Excuse Me While I Punch This Ticket

This one came in from Pleiades today. It's about how our tax dollars end up helping Hollywood productions and how awful this is.
Confirming Sir Humphrey Appleby’s famous principle that you should “never commission an inquiry without knowing the outcome first”, the federal Arts Department’s 2010 Review of the Australian Independent Screen Production Sector makes a series of rosy findings about the state of the sector and the effectiveness of the government’s Australian Screen Production Incentive, a large tax refund to film producers.

More money is certainly leaving Treasury coffers: the report states that “in the three years since the introduction of the Australian Screen Production Incentive, the government has provided $412.1 million in support through the tax system, compared to $136.7 million in the three years before the package.”

But delve further into the report, and all sorts of questions start to pop up. First and foremost is the crucial question of whether those extra taxpayer dollars are really stimulating an upswing in domestic production across the board, or merely co-financing large Hollywood studio films such as Happy Feet 2 and Australia.

Arts Minister Simon Crean trumpeted the review’s findings. “The boost in government funding is a great achievement and contributing to the viability of the local film production industry,” he announced in a media release.

“Although it’s still early days, the increase in activity, particularly the production of Australian large budget films, such as Baz Luhrmann’s Australia and George Miller’s Happy Feet 2, and the box office performance of films such as Tomorrow, When the War Began shows the government support for the sector is having a significant impact.”

In fact, a close reading of the review suggests that the effect of the new funding arrangements is far less positive than the minister and the department claim. Much of the extra money — $169 million, in fact — has gone to foreign movie studios in the form of international production subsidies, though that’s not a fact that the review chose to highlight. But despite this, levels of foreign production in Australia have actually been falling, as the strengthening Aussie dollar and strong competition from other countries and locations have made the foreign production incentives less attractive.
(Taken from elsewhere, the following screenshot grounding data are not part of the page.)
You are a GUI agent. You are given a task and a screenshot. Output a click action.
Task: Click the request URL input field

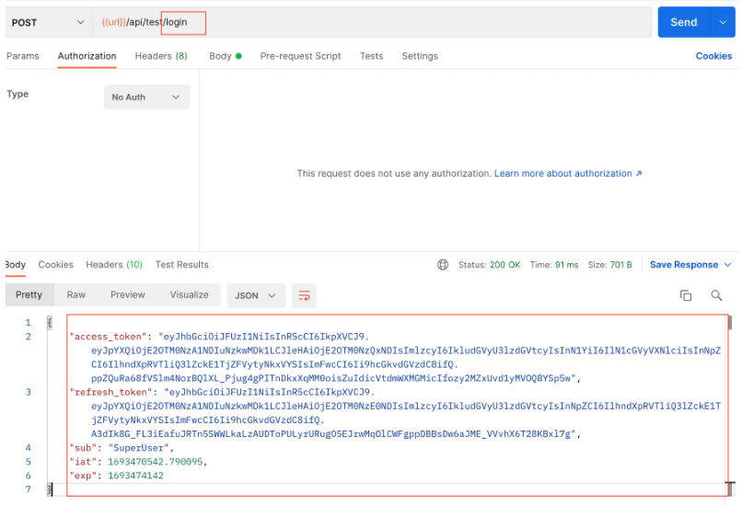click(368, 22)
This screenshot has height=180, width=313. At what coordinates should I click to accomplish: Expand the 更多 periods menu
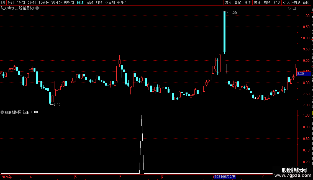pos(122,2)
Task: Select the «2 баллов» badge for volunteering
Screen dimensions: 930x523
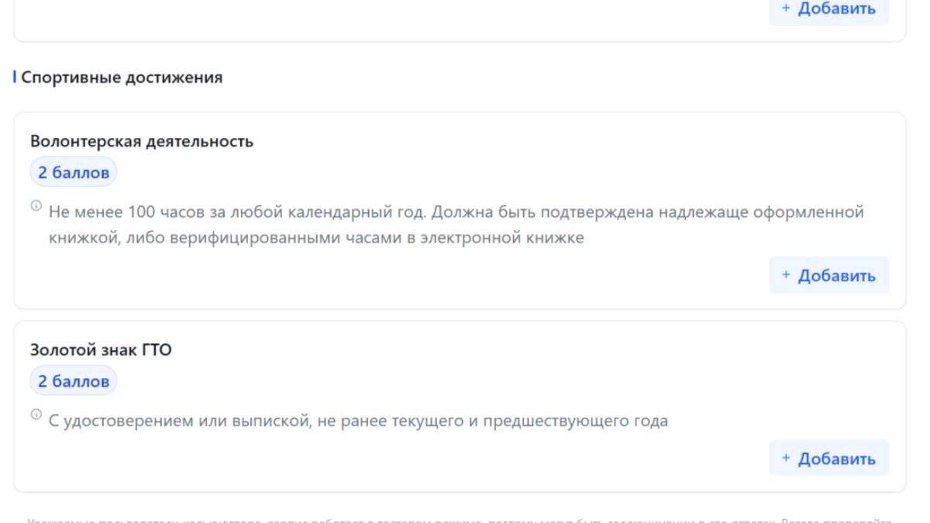Action: pyautogui.click(x=73, y=172)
On the surface, it's true, it is awful; But there are many other considerations, namely just how marketable Australian Films are in the international market place, and what is the likely return on the investment, that couch the awfulness of this happening. A film industry can't exist without an audience for it, has been the painful lesson of the Australian Film Industry during the FFC years. Trying something else is worthwhile.
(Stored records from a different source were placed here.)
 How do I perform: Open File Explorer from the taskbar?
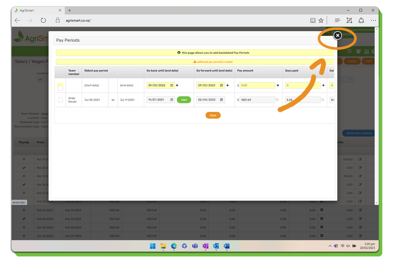(163, 246)
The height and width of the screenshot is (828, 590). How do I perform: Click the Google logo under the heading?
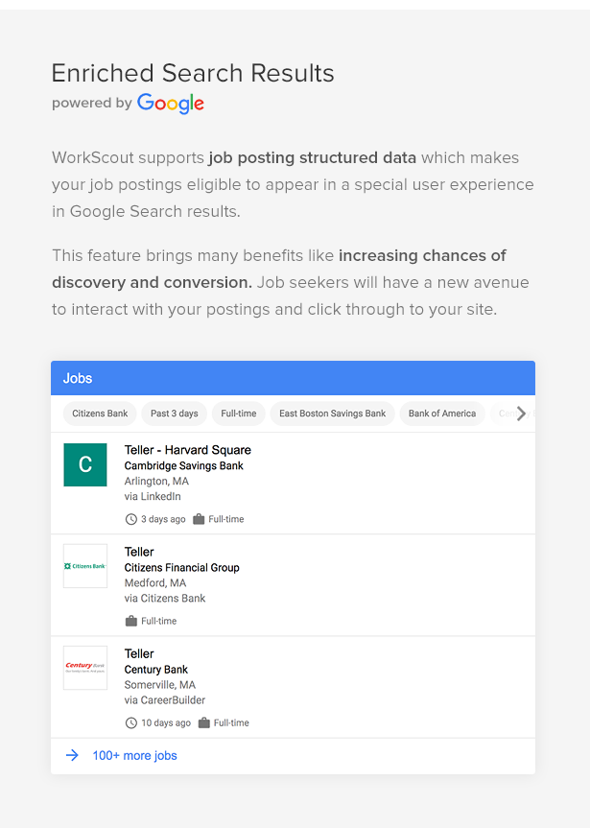(x=171, y=104)
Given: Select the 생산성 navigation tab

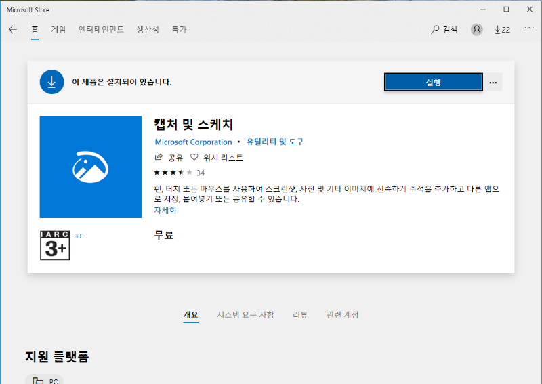Looking at the screenshot, I should coord(148,30).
There are many gremlins in that discussion of what that something else might be as well, but to cut a long story short, in an international distribution market that is half dominated by Hollywood, a film industry would be crazy not to put half its eggs in that basket. Rightly or wrongly (and there are many who say it's all wrong) American cinema dominates the market place in the anglophone world to the extent it is the representative cinema of the English speaking world. The rest of the anglophone cinemas of the UK, Australia, Canada, South Africa and New Zealand are in effect voices of the opposition in the wilderness, so to speak.
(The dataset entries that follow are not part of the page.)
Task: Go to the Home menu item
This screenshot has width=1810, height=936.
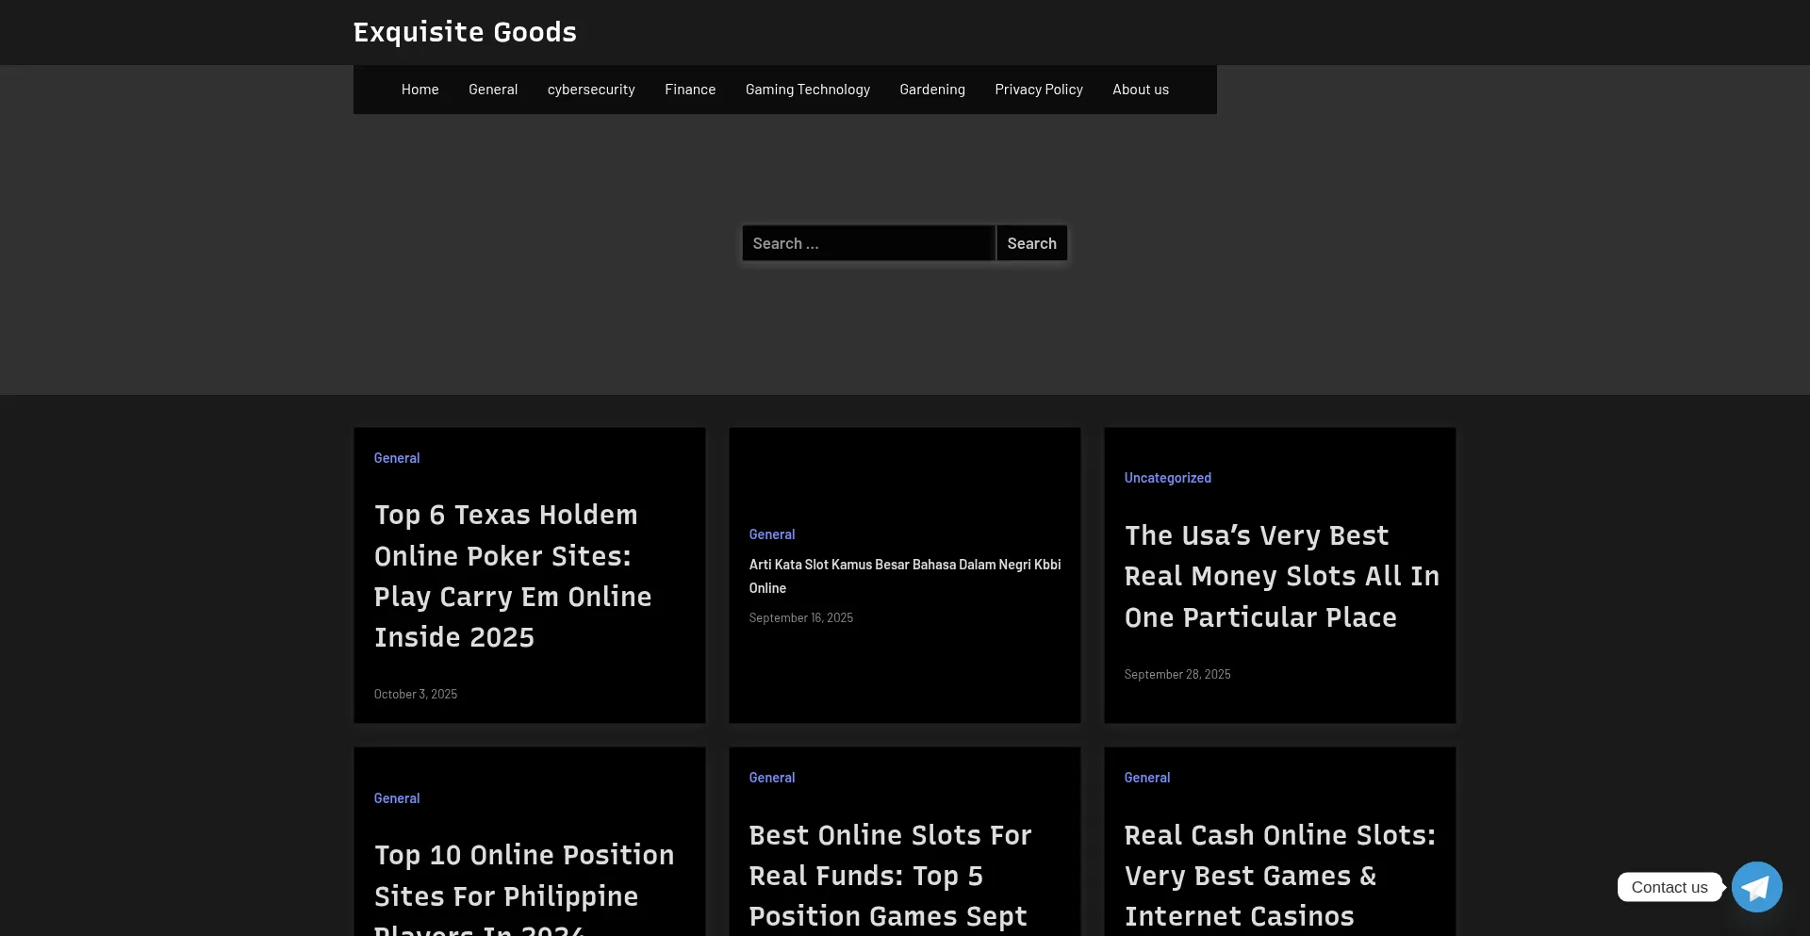Action: coord(420,90)
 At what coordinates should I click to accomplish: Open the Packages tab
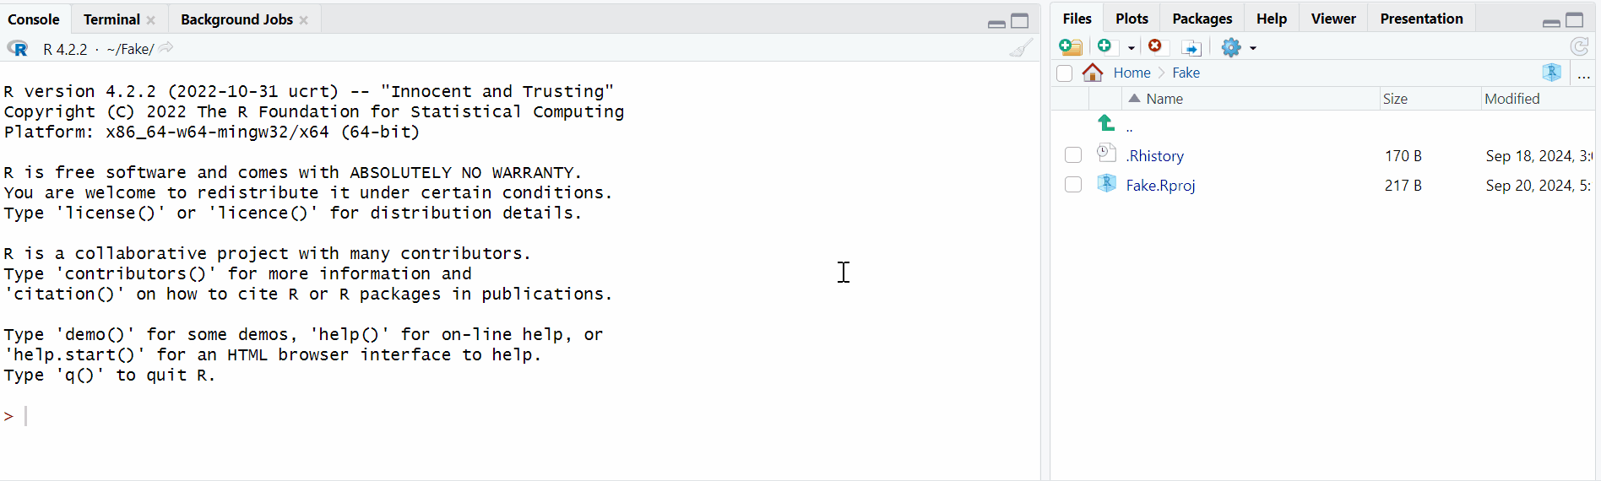pyautogui.click(x=1202, y=19)
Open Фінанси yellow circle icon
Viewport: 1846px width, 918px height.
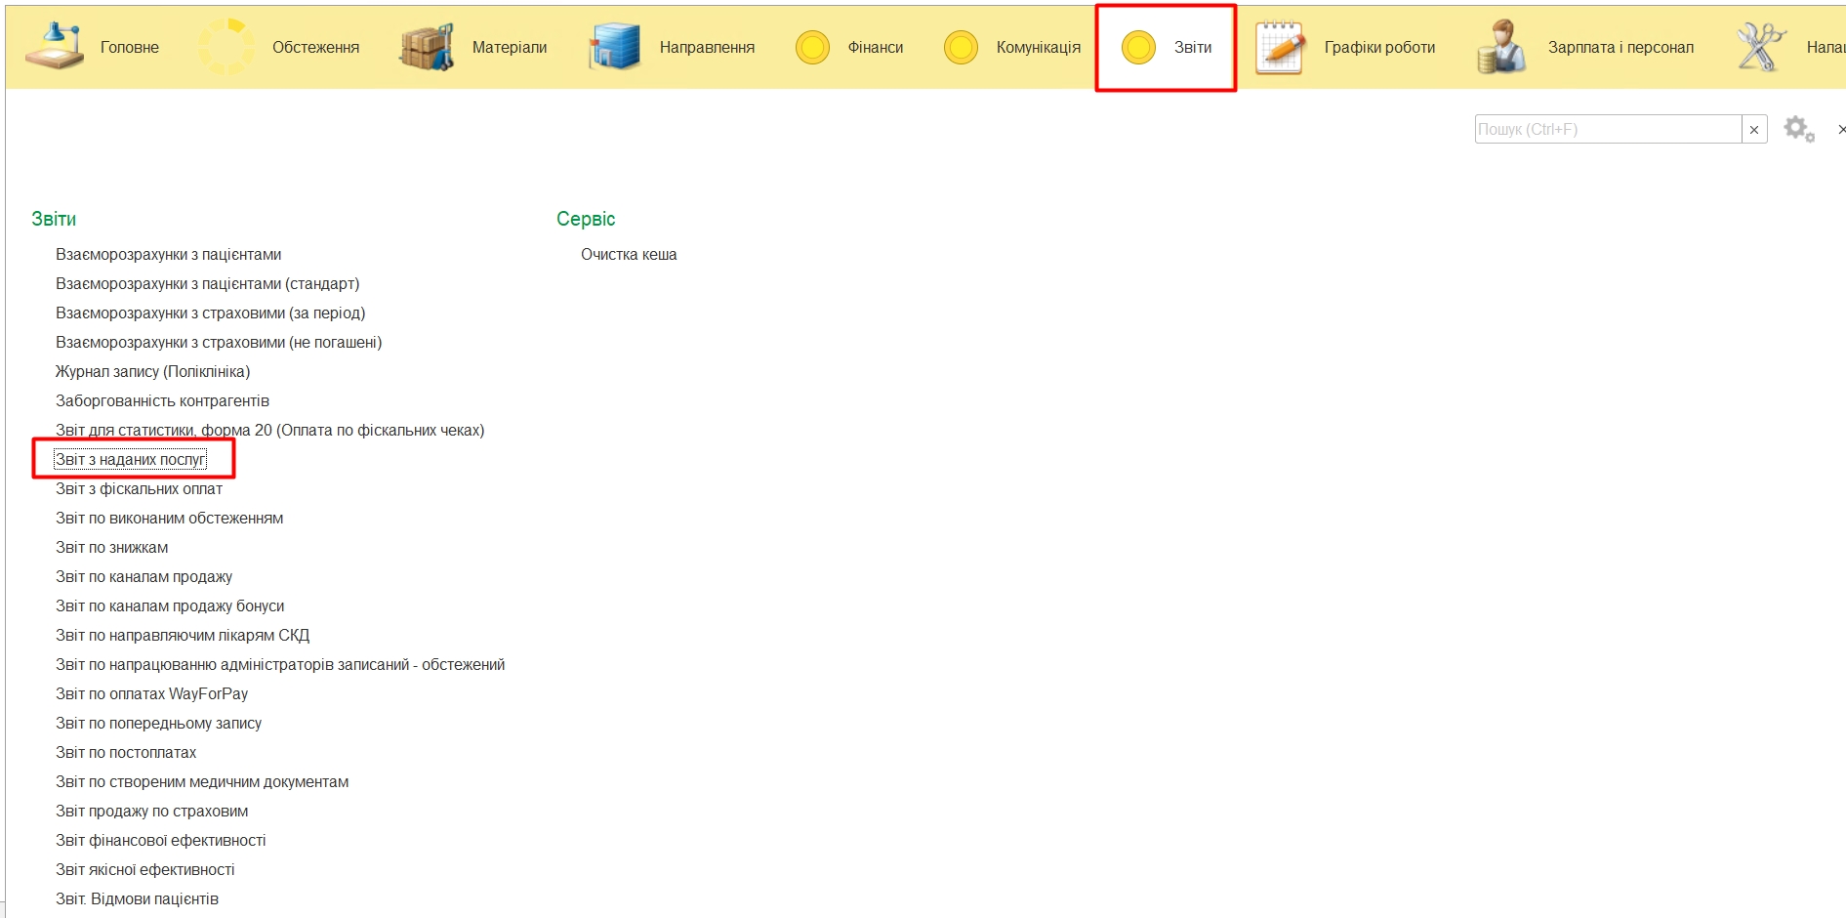click(x=812, y=47)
However, the audience makes no such distinctions. They go out to watch movies they think would be worth their ticket price. If that involves car chases an explosions and sex scenes (but without genitals) then they're happier than quirky Australian films about homosexuals and misfits with no particular point of joy. And God only knows the FFC was responsible for cavalcade of unwanted films like that. As Doug Mulray famously joked, you could have a story like 'Pitch Black and the Seven Pygmies', and if you had a one-legged Aborigine lesbian in it, we could get government funding to turn it into an Australian Film.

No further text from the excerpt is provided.